##### LISTED RECORDS #####

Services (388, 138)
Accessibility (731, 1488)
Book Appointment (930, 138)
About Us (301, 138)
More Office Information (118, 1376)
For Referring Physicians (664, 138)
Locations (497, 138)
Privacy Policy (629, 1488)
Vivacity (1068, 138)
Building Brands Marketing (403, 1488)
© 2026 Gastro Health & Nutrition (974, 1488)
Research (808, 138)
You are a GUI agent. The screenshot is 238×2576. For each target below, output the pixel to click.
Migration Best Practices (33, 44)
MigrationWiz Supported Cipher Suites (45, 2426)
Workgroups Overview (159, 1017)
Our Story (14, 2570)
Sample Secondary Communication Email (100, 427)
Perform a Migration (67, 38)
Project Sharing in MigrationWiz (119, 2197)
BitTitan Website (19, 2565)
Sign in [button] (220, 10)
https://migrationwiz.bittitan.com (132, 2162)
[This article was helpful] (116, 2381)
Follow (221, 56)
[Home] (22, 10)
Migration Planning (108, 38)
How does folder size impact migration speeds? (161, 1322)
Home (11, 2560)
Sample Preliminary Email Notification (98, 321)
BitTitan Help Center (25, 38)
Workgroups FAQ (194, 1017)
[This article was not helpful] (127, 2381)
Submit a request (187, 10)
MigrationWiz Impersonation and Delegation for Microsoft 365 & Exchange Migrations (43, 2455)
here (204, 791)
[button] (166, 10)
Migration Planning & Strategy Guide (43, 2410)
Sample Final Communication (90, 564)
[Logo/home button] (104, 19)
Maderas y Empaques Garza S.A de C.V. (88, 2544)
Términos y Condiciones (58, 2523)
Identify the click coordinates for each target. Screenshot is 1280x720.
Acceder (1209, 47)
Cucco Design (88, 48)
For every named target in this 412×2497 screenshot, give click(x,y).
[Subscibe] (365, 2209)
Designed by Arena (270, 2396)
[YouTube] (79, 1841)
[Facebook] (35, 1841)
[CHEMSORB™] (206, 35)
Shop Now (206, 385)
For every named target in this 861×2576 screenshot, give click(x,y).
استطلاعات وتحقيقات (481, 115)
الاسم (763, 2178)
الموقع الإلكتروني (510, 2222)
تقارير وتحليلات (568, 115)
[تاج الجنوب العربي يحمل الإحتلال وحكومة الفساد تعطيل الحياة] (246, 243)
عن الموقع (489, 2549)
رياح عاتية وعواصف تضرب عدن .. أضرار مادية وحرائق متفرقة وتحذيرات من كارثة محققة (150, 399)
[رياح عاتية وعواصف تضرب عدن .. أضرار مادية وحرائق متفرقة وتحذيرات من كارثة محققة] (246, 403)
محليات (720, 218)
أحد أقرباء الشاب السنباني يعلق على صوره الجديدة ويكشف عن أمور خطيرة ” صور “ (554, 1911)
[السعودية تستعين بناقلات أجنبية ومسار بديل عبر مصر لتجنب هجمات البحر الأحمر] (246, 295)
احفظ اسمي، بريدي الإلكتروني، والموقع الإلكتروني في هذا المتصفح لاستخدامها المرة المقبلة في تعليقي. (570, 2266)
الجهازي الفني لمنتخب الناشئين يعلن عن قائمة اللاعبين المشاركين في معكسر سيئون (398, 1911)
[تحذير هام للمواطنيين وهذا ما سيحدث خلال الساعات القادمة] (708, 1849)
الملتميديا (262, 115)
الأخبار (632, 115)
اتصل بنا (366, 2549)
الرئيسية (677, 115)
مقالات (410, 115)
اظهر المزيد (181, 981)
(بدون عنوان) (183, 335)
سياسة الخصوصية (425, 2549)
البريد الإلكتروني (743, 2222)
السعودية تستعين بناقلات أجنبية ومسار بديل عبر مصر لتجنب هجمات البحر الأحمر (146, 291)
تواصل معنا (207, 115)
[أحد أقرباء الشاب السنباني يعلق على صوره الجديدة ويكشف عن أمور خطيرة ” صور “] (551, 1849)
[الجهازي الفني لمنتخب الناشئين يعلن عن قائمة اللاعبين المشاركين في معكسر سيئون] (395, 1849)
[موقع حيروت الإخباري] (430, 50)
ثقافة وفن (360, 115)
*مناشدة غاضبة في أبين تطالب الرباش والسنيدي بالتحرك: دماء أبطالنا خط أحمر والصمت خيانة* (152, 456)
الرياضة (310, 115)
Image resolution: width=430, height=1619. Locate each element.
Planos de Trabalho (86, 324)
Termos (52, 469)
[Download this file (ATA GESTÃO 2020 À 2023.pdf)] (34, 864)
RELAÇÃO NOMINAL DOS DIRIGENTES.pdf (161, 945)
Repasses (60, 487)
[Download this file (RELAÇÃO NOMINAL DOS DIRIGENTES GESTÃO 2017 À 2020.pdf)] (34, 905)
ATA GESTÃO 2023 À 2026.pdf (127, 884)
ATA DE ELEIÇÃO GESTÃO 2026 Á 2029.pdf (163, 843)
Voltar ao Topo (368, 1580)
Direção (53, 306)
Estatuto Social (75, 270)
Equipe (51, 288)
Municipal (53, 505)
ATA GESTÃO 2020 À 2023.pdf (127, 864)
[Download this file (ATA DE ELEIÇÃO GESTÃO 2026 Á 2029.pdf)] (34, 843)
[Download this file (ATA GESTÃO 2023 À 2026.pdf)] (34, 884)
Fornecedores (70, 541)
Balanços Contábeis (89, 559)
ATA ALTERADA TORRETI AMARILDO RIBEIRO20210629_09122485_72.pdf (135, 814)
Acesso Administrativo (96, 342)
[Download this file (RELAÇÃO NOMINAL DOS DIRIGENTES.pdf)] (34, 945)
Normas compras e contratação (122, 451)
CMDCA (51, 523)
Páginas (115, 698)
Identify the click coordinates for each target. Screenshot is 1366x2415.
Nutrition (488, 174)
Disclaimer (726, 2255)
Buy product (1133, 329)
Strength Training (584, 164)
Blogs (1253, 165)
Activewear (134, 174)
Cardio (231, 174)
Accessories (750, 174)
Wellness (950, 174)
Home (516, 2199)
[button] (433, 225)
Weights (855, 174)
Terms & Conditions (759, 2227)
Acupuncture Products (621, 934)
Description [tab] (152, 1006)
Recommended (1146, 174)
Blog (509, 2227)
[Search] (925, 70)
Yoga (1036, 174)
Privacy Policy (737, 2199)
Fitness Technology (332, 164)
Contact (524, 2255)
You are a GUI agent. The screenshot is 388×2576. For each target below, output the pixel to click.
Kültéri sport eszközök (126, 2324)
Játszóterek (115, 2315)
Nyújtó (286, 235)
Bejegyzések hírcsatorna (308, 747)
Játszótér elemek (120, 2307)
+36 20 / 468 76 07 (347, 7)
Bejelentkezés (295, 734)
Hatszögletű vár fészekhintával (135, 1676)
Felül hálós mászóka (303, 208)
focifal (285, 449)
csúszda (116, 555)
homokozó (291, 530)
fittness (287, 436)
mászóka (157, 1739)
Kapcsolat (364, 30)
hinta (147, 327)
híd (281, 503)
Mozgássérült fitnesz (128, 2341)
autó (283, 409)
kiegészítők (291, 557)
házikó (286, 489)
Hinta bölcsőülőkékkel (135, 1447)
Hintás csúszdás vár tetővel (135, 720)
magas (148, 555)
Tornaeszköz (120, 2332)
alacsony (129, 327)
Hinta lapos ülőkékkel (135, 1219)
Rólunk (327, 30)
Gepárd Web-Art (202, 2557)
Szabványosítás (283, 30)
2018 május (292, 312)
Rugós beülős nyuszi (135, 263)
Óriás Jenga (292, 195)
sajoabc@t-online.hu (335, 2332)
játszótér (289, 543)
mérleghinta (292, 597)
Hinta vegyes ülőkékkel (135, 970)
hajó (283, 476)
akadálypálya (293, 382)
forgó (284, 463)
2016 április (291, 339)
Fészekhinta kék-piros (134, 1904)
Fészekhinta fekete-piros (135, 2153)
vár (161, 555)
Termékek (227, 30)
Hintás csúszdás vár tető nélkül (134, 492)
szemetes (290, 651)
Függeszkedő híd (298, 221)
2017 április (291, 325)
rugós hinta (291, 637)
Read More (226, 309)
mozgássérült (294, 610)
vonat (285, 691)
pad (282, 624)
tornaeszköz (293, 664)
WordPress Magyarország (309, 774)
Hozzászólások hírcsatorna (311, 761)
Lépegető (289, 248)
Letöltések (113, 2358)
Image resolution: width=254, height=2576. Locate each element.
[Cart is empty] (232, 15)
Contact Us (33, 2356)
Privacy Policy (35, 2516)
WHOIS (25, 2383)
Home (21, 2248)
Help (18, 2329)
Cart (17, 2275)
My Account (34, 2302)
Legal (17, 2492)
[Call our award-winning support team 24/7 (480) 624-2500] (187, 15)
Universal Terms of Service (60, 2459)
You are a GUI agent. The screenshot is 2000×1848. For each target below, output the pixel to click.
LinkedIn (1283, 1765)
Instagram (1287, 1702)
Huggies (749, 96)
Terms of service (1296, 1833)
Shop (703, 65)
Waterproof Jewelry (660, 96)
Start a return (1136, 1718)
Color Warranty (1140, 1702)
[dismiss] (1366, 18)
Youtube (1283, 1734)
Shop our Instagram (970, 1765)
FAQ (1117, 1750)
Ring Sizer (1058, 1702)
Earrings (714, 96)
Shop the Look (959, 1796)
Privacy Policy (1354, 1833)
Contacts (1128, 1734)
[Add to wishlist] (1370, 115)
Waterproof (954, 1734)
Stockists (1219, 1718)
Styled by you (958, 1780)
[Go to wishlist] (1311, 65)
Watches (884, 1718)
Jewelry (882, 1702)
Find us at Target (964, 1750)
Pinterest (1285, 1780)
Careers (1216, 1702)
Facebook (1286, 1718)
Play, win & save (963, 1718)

#####

◆ **EXERCISE PROMPT**: Give only the lines from the one holding "2016 április (291, 339)" through the one holding "Careers (1216, 1702)", each restated exactly as it appears above.

◆ **WRITTEN RESPONSE**:
2016 április (291, 339)
Fészekhinta kék-piros (134, 1904)
Fészekhinta fekete-piros (135, 2153)
vár (161, 555)
Termékek (227, 30)
Hintás csúszdás vár tető nélkül (134, 492)
szemetes (290, 651)
Függeszkedő híd (298, 221)
2017 április (291, 325)
rugós hinta (291, 637)
Read More (226, 309)
mozgássérült (294, 610)
vonat (285, 691)
pad (282, 624)
tornaeszköz (293, 664)
WordPress Magyarország (309, 774)
Hozzászólások hírcsatorna (311, 761)
Lépegető (289, 248)
Letöltések (113, 2358)
Image resolution: width=254, height=2576. Locate each element.
[Cart is empty] (232, 15)
Contact Us (33, 2356)
Privacy Policy (35, 2516)
WHOIS (25, 2383)
Home (21, 2248)
Help (18, 2329)
Cart (17, 2275)
My Account (34, 2302)
Legal (17, 2492)
[Call our award-winning support team 24/7 (480) 624-2500] (187, 15)
Universal Terms of Service (60, 2459)
You are a GUI agent. The screenshot is 2000×1848. For each target below, output the pixel to click.
LinkedIn (1283, 1765)
Instagram (1287, 1702)
Huggies (749, 96)
Terms of service (1296, 1833)
Shop (703, 65)
Waterproof Jewelry (660, 96)
Start a return (1136, 1718)
Color Warranty (1140, 1702)
[dismiss] (1366, 18)
Youtube (1283, 1734)
Shop our Instagram (970, 1765)
FAQ (1117, 1750)
Ring Sizer (1058, 1702)
Earrings (714, 96)
Shop the Look (959, 1796)
Privacy Policy (1354, 1833)
Contacts (1128, 1734)
[Add to wishlist] (1370, 115)
Waterproof (954, 1734)
Stockists (1219, 1718)
Styled by you (958, 1780)
[Go to wishlist] (1311, 65)
Watches (884, 1718)
Jewelry (882, 1702)
Find us at Target (964, 1750)
Pinterest (1285, 1780)
Careers (1216, 1702)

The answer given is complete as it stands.